I have an odd ability: I can sit in a room for 30-45 minutes staring at the objects around me, just thinking about their history and place in my home, where I might move them to their best advantage, whether or not I need or use them, and how they relate to other things in the room and in my life.
From this you might gather that I have a lot of objects. And you’d be right.
So, at the end of four full weeks of no frivolous shopping, while I’m no longer bringing new items into my home, I’m shopping, both physically and mentally, amongst the possessions I already own.
It’s Day #28, and after spending the late afternoon and early evening cleaning out my bedroom and closet, I’ve discovered so many things I knew I’d bought but hadn’t ever taken out of their bags. So many lovely things that were special — are special — but perhaps are too special to use.

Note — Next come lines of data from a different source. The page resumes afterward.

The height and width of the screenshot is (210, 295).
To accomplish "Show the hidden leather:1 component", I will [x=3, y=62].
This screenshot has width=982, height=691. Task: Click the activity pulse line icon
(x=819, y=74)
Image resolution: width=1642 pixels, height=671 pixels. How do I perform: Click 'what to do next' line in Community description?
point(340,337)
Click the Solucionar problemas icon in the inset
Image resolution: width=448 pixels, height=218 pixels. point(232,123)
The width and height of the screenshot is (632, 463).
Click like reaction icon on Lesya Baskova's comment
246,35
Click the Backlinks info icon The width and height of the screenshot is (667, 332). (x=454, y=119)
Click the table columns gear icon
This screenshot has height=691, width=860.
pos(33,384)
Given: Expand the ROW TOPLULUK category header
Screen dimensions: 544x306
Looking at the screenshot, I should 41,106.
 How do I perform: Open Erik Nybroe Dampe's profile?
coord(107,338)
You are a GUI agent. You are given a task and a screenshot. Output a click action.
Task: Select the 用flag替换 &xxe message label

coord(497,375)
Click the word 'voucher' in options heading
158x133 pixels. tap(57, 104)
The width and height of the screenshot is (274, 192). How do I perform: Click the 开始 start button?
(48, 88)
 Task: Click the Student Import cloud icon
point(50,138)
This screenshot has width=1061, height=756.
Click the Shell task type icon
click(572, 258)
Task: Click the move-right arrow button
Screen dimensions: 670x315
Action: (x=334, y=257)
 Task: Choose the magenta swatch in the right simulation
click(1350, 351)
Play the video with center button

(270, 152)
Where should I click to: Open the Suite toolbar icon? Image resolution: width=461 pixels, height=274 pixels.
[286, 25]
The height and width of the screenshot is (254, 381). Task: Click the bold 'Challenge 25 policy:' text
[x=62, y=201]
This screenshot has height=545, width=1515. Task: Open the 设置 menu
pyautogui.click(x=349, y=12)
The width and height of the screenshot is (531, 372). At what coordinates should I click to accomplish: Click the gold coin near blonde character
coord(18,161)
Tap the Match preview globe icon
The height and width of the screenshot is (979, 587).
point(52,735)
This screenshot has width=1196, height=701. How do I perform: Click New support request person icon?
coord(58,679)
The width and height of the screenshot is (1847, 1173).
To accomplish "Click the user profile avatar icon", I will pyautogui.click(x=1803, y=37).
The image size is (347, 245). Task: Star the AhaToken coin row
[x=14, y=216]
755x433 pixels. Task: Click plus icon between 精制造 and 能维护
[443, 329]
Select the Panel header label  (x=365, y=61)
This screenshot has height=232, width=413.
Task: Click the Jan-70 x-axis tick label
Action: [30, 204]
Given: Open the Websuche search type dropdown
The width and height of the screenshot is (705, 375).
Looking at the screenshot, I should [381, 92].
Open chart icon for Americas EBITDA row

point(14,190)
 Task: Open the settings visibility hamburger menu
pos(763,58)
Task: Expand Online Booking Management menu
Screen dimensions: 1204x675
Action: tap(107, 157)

In my first post on this blog I referred to Guest Soap Voice, but this idea of ‘too special to use’ is more accurately described as Guest Soap Mindset — a belief that everyday life is too ordinary for these Special Things.
Special needs to be saved, stored, not wasted . The good, the beautiful, the special has to be held in reserve for an unspecified future date. These anticipated occurrences fall under the designation of Those Moments That Matter.
What exactly are Those Moments That Matter?
I don’t know, because so far no single moment has ever come along that was so incredible that I broke into my stash of Special Things and actually used any of them.
BETTER THAN TODAY
We talk about saving for a rainy day, putting something aside for the future, expecting that tomorrow will be better than today. My mother was that type of person, always anticipating Something in the Future that would make everything right.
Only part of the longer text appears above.